I’m specifically interested in typical steps of law enforcement confiscating a dedicated server at a hosting provider (like OVH, Hetzner).
Assume full-disk encryption is used with strong keys on a dedicated server (not cloud VM / VPS). The only way to get the keys is from RAM. Now law enforcement has an order to confiscate this server.
The easiest would be to power down the machine and take the disks (or the whole server case).
Do they commonly try to dump the RAM using a cold-boot attack to get the disk encryption keys?
I am specifically interested about the standard case: Not the top threat actors, but run-off-the-mill confiscations. I’m certain cold-boot attacks are used in high profile cases, but wondering about the everyday case.
An online research yielded lots of demos and experiments, but no field reports of this being used by law enforcement.
This has so many variables and factors including if what you’re doing is going to be illegal. We cannot advise you on how to do illegal things as I’m sure that’s against the platform and forum policy.
So, its going to be difficult if not impossible to answer with any certainty without knowing more.
Also, you’re asking about your country’s/regions’ law enforcement protocols on how best to fail their efforts. No one is going to know this info they guard deeply.
Thank you for the positive reply. Indeed I’m only interested in understanding security practices on all sides.
As an example, the 2025 Dell XPS does not support TME for memory encryption. Users may use LUKS, and get their laptop stolen with a screen lock on or in standby. An attacker could now reboot from USB or network and dump RAM. As a user, it is good to know this.
I asked the question specifically about large hosting companies, as these operate fleets of dedicated servers by all types of actors. Some of them may be political actors you may consider morally fine (even legally fine in most countries), but still under attack in some countries. It is important for such actors to understand the risk. Can they assume law enforcement dumps RAM on dedicated servers? I understand the question has no “yes” or “no” answer because it depends on the country and severity of the actor. However, I was trying to gather whether we are in the field of “yeah, dude, everyone always dumps RAM” or whether this is still something “special”.
Not with reset attack mitigation. The kernel can tell the firmware to wipe RAM on system reset.
My understanding is this is fairly ubiquitous in modern systems, though I admit I’ve never really cared to explicitly check for it.
However, this does not protect against all forms of cold boot attacks, only ones like you mentioned where the attacker tries to e.g. boot the system from USB and read from “empty” RAM.
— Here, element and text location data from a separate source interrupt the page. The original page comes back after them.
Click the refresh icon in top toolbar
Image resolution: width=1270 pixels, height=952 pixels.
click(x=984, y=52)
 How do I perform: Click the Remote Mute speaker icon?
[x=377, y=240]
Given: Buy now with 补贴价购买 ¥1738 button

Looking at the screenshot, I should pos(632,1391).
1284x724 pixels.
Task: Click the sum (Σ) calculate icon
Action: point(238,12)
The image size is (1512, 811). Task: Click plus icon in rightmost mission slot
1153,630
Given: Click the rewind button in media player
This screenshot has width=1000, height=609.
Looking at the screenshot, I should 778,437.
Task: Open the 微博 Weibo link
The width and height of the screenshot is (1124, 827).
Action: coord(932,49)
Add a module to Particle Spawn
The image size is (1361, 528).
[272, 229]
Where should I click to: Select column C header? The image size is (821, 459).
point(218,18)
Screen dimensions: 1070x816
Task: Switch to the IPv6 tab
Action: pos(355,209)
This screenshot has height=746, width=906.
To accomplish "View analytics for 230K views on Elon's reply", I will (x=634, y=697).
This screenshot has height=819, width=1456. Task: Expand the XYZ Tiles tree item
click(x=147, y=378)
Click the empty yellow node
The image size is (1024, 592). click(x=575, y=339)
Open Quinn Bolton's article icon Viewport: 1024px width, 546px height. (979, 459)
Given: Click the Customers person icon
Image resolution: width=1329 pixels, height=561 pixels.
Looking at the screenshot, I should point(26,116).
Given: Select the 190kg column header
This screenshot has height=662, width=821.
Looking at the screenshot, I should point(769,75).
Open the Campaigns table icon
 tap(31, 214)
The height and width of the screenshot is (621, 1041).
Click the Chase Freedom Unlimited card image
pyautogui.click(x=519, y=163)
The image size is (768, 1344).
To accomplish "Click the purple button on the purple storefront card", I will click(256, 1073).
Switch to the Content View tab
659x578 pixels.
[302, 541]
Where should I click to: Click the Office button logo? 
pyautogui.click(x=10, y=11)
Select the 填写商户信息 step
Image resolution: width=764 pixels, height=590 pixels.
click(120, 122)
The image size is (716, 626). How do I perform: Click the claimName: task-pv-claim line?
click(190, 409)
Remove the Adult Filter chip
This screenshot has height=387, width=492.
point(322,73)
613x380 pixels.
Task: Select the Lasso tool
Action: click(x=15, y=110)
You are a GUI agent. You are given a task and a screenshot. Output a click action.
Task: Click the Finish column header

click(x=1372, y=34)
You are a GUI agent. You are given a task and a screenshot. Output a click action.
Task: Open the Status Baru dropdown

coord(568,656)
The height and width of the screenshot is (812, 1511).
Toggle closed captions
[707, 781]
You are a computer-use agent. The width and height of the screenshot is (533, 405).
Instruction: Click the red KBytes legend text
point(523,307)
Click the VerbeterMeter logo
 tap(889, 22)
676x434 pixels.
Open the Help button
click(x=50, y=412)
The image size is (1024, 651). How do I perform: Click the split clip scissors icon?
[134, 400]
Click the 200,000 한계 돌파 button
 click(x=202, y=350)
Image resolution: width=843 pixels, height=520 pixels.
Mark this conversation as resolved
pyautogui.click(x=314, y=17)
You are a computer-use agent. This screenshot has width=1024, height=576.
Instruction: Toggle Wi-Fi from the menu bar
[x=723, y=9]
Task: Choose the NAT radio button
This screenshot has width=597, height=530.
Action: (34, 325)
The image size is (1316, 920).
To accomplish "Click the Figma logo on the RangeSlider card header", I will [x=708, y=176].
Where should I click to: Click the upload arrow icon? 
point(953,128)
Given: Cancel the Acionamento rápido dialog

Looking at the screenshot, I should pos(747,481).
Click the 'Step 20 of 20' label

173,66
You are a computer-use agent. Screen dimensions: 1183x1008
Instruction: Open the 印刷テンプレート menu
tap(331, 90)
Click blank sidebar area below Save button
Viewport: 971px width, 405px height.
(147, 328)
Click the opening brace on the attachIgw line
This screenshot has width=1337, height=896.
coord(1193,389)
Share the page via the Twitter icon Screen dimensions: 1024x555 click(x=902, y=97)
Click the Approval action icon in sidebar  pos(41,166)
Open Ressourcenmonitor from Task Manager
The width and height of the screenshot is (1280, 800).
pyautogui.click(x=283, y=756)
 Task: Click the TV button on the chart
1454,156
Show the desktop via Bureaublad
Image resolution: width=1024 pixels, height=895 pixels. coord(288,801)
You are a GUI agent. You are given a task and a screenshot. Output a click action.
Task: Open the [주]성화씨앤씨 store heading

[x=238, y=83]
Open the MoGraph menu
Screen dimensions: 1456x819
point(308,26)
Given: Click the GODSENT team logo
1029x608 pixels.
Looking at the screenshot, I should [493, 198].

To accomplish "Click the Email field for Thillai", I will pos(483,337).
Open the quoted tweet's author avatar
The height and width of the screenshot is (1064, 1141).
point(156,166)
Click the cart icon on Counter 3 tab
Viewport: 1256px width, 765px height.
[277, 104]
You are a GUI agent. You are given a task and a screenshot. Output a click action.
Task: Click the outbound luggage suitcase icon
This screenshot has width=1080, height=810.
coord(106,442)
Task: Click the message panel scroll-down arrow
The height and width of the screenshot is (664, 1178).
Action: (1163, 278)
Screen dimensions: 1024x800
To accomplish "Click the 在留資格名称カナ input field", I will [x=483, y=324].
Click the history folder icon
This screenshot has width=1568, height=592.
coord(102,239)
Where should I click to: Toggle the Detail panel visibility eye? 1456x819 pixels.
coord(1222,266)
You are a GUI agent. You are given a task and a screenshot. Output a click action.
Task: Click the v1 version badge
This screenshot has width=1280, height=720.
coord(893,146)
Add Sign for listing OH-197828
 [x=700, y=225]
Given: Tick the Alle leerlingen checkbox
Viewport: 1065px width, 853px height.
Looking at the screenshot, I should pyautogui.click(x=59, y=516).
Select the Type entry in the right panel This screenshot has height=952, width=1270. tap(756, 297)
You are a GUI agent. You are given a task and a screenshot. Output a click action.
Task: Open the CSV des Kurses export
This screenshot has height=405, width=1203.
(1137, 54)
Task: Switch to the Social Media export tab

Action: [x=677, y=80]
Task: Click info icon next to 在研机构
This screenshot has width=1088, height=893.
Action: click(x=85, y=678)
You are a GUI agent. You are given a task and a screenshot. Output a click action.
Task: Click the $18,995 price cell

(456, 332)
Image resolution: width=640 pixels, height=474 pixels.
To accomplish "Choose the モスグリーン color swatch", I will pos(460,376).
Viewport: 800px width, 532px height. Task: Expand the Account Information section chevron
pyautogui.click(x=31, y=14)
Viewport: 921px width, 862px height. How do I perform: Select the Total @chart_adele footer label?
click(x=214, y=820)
The Trusted Computing Group (TGC) who specified the mechanism in the reset attack mitigation also is a part who worked on the Trusted Platform Module (TPM). It seems since TPM 2.0 and greater, reset attacks have been mitigated. However, after reading the demonstrated attacks, as well as some appearing to have voiced privacy concerns (more from FSF), its hard to say how well this make work in practice depending on the threat model proposed, and this isn’t an area I’ve studied as much so I can’t provide more insight.
I would try researching if law enforcement even discloses such information in the first place. Is law enforcement required to say exactly how they cracked it? If so, you should be able to dig into this more. Otherwise, this information will be hard to gather.
Otherwise, I would take a step back and ask, is this a question of curiosity or question of concern? If its the latter, I would highly recommend having redundancy measures in place and fail-safe countermeasures long before you need to start worrying about cold boot attacks.
When I was researching this type of attack, I concluded that they initiate this type of attack at the device’s location or in a mobile lab under the house, because the success of this type of attack depends on the speed of access to RAM. They may not succeed in many things if the device is protected. Therefore, I concluded that similar attacks could be used, for example, against Bill Gates, if he, figuratively speaking, falls out with Trump.